11. We replicated the approach used by Skodbo et al. (2007) to estimate time at reduced risk due to imprisonment. This involved identifying any custodial sentences recorded within the convictions data as having been imposed during the 12 months from the date of the index positive test, and taking 50% of the longest prison penalty imposed during each sentencing ‘episode’ in order to estimate the total time (days) spent in custody during this period. (For determinate custodial sentences under a year, offenders in England and Wales were, during the period examined, automatically eligible for release after serving half their sentence.) Given the absence of reliable data on the extent to which prison sentences imposed by the courts are served consecutively (Hansard, Citation2011), it was assumed that in the event of multiple custodial penalties being imposed following a court conviction, these sentences were served concurrently. Importantly, these estimates do not account for any time spent on remand in custody awaiting trial, as such information is not recorded by the relevant dataset.
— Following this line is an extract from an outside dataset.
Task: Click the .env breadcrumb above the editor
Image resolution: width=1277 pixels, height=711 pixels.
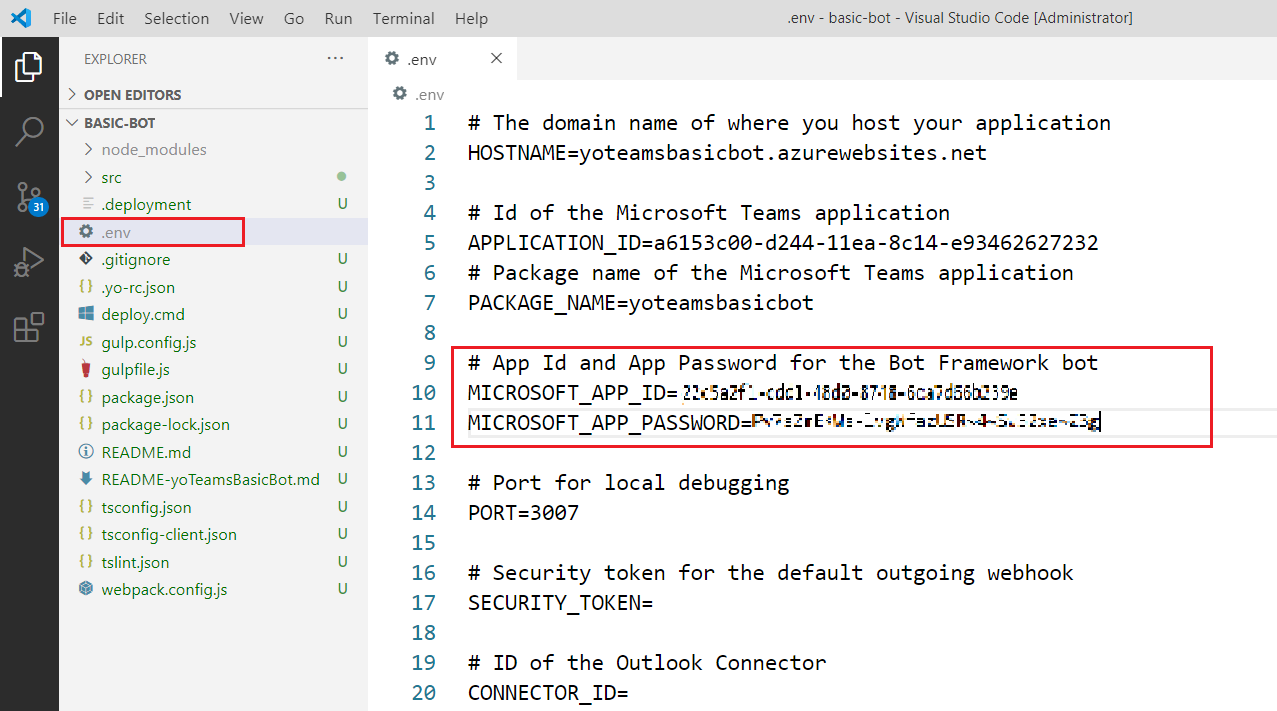Action: point(428,94)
The follow-up period, therefore, related to ‘elapsed time’ over 12 calendar months, rather than 12 months of ‘free time’ (i.e. excluding any time spent in custody).

12. Available assessment data for the compliant group indicated that around two-fifths (39.5%, n = 259) reported being engaged in some form of treatment at the time of the required assessment and over half (54.6%, n = 351) subsequently agreed a care plan with a DIP practitioner as a result of this process.
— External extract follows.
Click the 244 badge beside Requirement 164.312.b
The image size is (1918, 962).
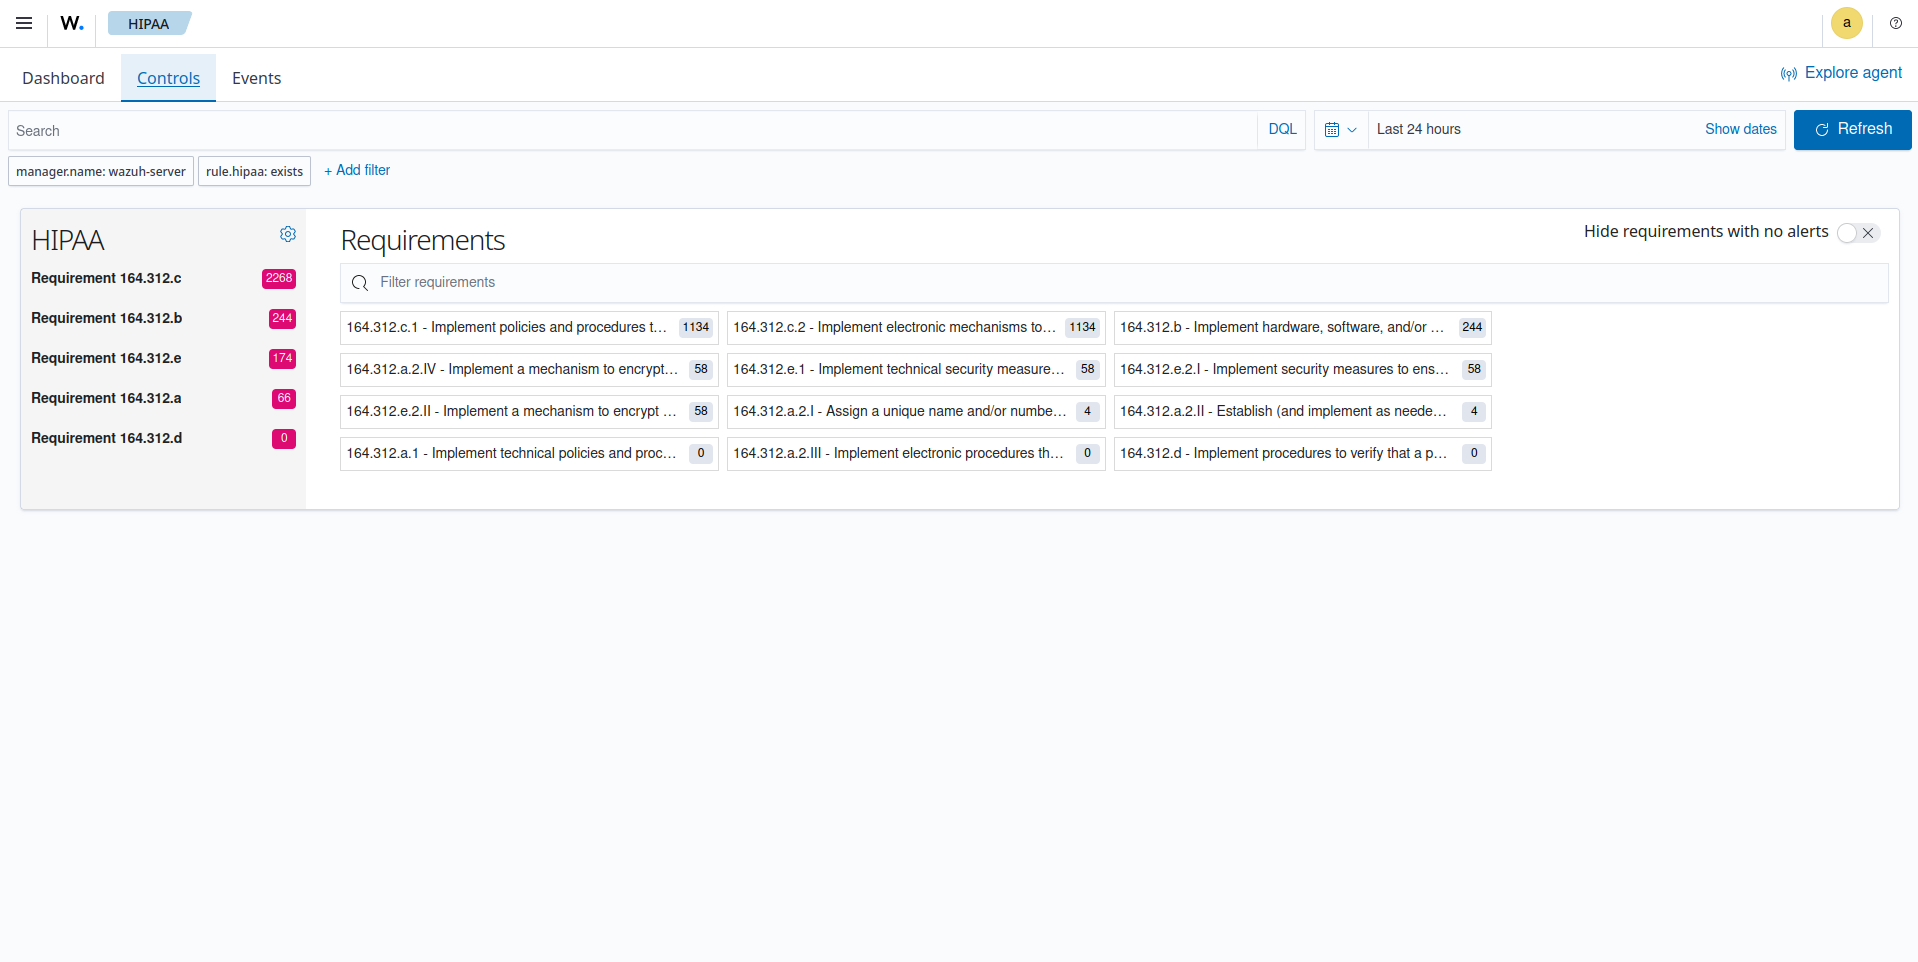click(x=282, y=319)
13. Excluding breach offences, there was again no association observed between compliance with a compulsory assessment under ‘Tough Choices’ and this ‘adjusted’ rate of proven reoffending in the 12 months following identification as a recent H/C user (56.4% vs. 56.4%; χ²(1, N = 1312) = 0.00, p = 1.000; RR = 1.00; CI = 0.88–1.13).
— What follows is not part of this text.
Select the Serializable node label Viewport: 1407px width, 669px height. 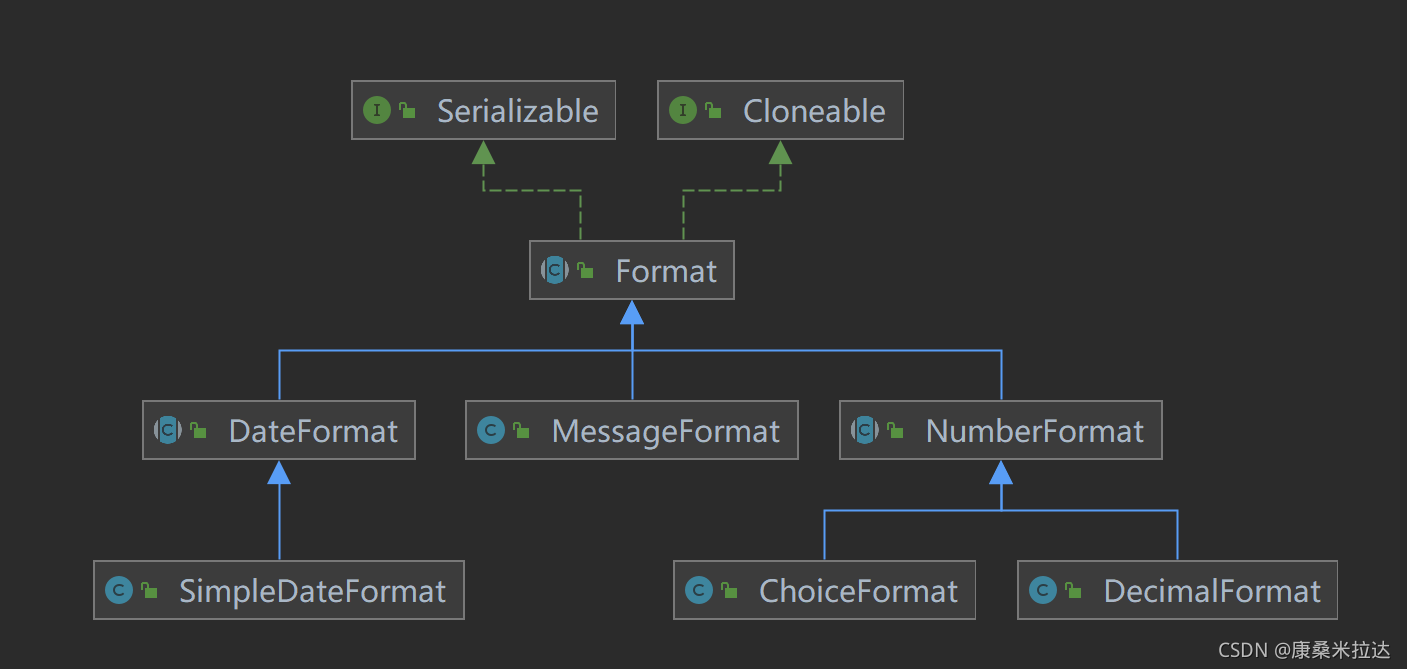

14. Excluding breaches the number of ‘adjusted’ proven offences committed over the 12-month follow-up period fell to 3329 with an average (mean) of 2.5 offences (Mdn = 1.0, SD = 3.8, R = 0–34). There were no differences observed between the compliant (M = 2.4, Mdn = 1.0 SD = 3.6, R = 0–27) and non-compliant groups in this regard (M = 2.7, Mdn = 1.0, SD = 4.0, R = 0–34) (t(1295) = 1.12, p = 0.262).

15. This was also the case when breach offences were excluded (IRR = 0.88; 95% CI = 0.74–1.04; z = −1.49; p = 0.137).

16. This was also the case when breach offences were excluded: the total number of ‘adjusted’ offences leading to conviction was higher in the 12 months post-identification as a user of H/C (3329 offences) when compared with the 2 (2296), 3 (2435), 4 (2292) and 5-year (2532) periods preceding this point.

17. Using ‘adjusted’ data (i.e. removing both an offence in the 12-month pre-period, thus minimising the potential for mistakenly attributing any natural variation in repeated offending data to an intervention effect, as has been proposed by Skodbo et al. (2007: p. 13), and all breach offences), there was a 1.3% overall reduction in the number of known offences committed in the 12 months following initial identification as a recent user of H/C, relative to the corresponding period before this (from a mean of 2.6 offences to 2.5) (z = −2.89; r = −0.06; p = 0.004). Again there was a non-significant overall increase in this ‘adjusted’ level of offending observed among those complying with the Tough Choices’ policy (+2.5%; a mean of 2.4 offences in both periods) (z = −1.24; r = −0.03; p = 0.216) relative to a significant 4.5% reduction observed for the non-compliant group (from a mean of 2.8 offences to 2.7) (z = −2.83; r = −0.08; p = 0.005).

Additional information

Funding

This work was supported by the Colonial Foundation Trust as part of a Drug Policy Modelling Programme (DPMP) Ph.D. Scholarship. DPMP is located at the National Drug and Alcohol Research Centre, a research centre funded by the Australian government. The research was supported via an International Postgraduate Award from the University of New South Wales. Additional in kind support was also provided by the Institute for Criminal Policy Research at Birkbeck, University of London.